Quote Originally Posted by thegrump View Post
I will add one more thing, which is the basis of my trustworthiness. A few years back, I used to ride my pushbike to work and back. The trip home was a distance of 42km, so I was not dawdling. One day while tearing along a bike path along side the Merri Creek in Coburg, what did I see coming my way. Father and son taking up the head, 4 females coming up the rear covered head to foot. As I approached the son stepped aside to let me through. The father grabbed him and placed him back beside him. Now I had a split second choice, run the kid over, which would had dislodged me from the bike and well have been beaten to death before I was conscious, or leave the track and be impaled by a tree. I choose the second. I did come a cropper in the bush, but un impaled. When I got to my feet and looked at where I had come from, there was Father, son and the 4 females, walking off as if nothing had happened. I could have been badly injured or worse, did they care, NO. In fact I think they wanted me hurt. This act told me, the Father was telling his son "he is not one of us, so he does not matter". Now you are going to say, but that was just one. OK, so next time, do I trust them to step aside for me. NO. It will not happen.
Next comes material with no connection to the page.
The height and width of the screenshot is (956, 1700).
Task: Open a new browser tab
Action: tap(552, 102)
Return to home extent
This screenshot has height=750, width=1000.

My sympathies. You probably did not read the rules for such paths before using them, and perhaps you still haven't. A cyclist is always required to give way to pedestrians on shared paths and the fact that you were going too fast to stop would indicate a degree of reckless driving on your part. On checking the bicycle rules, it would seem that you are actually not allowed to ride on these shared paths as an adult unless you are supervising children. I hadn't realised that one either, but then I never travelled at a speed that would put walkers in risk of their lives.